Initial static-credential bridge, before STS is proven:
1. Create a scoped object-store access key limited to the artifact-store bucket
and prefix. Do not use object-store root credentials.
2. Store the key pair in OpenBao under a platform-owned path such as
`platform/object-storage/artifact-store`.
3. Deliver the values to the artifact-store pod through CSI or External Secrets
as mounted files.
4. Configure artifact-store with file references:
```bash
export ARTIFACTSTORE_S3_ACCESS_KEY_REF=file:/run/secrets/artifactstore/s3-access-key
export ARTIFACTSTORE_S3_SECRET_KEY_REF=file:/run/secrets/artifactstore/s3-secret-key
```
5. Verify from artifact-store:
```bash
artifactstore storage verify --backend s3
```
STS credential vending remains linked to
`ARTIFACT-STORE-WP-0007 - MinIO Compatibility, MaxIO Fork Assessment, And STS
Credential Vending`. If that workstream chooses MinIO-compatible
`AssumeRoleWithWebIdentity`, OpenBao should not become the identity provider by
default. Use the NetKingdom OIDC issuer for workload/user identity, map object
storage roles and policies there, and keep OpenBao responsible for bootstrap,
break-glass, audit, and delivery of any controller configuration.
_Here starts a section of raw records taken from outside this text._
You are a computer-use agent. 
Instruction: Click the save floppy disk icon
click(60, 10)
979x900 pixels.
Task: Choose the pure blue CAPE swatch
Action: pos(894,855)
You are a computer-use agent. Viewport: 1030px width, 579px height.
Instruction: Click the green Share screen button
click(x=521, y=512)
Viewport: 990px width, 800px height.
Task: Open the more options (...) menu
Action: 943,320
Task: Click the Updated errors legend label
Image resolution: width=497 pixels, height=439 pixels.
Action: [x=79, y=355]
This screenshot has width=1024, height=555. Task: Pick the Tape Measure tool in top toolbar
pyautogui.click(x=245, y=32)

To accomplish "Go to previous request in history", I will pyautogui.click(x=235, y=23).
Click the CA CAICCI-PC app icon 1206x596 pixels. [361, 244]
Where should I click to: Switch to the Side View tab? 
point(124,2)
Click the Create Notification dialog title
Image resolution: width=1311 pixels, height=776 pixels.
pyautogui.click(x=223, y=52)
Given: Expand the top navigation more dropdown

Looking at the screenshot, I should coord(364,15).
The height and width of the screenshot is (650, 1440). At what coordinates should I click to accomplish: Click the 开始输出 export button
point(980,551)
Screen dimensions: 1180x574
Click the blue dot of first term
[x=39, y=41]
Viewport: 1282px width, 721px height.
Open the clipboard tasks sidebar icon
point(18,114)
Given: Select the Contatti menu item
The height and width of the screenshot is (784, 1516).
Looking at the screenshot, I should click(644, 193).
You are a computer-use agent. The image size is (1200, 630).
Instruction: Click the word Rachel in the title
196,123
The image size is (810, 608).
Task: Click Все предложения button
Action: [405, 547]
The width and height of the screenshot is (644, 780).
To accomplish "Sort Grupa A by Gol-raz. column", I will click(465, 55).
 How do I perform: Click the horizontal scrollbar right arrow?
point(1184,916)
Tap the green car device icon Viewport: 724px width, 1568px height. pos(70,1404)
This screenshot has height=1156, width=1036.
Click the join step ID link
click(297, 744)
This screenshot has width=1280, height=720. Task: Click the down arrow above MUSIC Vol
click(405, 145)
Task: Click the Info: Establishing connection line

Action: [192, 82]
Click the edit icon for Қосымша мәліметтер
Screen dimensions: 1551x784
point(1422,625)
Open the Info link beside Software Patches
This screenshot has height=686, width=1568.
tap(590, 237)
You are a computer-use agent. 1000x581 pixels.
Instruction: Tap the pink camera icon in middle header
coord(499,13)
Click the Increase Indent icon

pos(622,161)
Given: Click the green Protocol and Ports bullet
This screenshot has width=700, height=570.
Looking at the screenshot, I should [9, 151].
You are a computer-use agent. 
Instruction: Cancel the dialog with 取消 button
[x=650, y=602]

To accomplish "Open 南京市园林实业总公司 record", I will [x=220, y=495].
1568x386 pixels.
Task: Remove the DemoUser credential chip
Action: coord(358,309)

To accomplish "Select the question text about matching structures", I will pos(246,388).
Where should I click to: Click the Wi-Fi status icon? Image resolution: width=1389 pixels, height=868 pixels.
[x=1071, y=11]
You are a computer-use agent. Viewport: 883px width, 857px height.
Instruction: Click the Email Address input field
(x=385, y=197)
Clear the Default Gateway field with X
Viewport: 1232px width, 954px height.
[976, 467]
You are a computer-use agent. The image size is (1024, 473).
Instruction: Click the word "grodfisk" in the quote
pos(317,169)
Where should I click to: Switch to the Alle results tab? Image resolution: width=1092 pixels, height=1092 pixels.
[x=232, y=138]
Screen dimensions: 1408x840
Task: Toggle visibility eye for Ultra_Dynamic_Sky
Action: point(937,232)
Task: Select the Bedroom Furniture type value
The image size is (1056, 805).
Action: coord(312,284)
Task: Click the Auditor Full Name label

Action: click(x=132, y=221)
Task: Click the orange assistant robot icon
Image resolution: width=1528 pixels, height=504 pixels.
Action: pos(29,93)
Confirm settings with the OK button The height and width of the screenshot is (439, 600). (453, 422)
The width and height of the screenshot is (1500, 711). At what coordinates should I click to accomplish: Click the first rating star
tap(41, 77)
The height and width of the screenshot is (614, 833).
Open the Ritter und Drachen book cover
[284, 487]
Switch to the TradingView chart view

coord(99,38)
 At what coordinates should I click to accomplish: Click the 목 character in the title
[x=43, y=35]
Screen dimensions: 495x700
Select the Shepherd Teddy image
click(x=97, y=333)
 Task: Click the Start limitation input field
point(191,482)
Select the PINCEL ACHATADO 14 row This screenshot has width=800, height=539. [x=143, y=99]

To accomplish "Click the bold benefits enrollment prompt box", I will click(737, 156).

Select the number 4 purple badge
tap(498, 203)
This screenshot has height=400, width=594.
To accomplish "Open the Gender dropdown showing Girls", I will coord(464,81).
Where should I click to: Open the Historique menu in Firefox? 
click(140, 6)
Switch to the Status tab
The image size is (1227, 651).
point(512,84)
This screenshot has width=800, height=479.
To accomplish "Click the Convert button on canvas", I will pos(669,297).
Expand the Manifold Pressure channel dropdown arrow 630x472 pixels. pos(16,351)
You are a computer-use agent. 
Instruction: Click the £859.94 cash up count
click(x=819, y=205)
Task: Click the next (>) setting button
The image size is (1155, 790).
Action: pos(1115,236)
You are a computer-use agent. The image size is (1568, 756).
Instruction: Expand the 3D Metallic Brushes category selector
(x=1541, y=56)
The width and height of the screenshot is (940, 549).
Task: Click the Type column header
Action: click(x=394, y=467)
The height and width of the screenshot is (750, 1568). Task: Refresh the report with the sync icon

Current artifact-store configuration exposes access key and secret key refs,
but no session-token ref. `ARTIFACT-STORE-WP-0007-T004` must either add
temporary-session-token support to the S3 backend or choose a sidecar/secret
controller pattern that keeps refreshed credentials available through the
existing env/file reference contract.
## Upgrade And Rollback
1. Read the OpenBao chart release notes.
2. Update `OPENBAO_CHART_VERSION` in `Makefile`.
3. Run `make openbao-dry-run`.
4. Confirm current backup and audit log posture.
5. Run `make openbao-deploy`.
6. Run `make openbao-status`.
For rollback, run `helm rollback openbao <REVISION> -n openbao` on Railiance01
and re-check `bao status`.
## Scaling To Three Nodes
When Railiance02 and Railiance03 join:
1. Move storage from `local-path` to distributed storage.
2. Set `server.affinity` back to anti-affinity.
3. Set `server.ha.replicas: 3`.
4. Re-enable a PodDisruptionBudget.
5. Run an unseal, failover, backup, and restore drill before migrating secrets.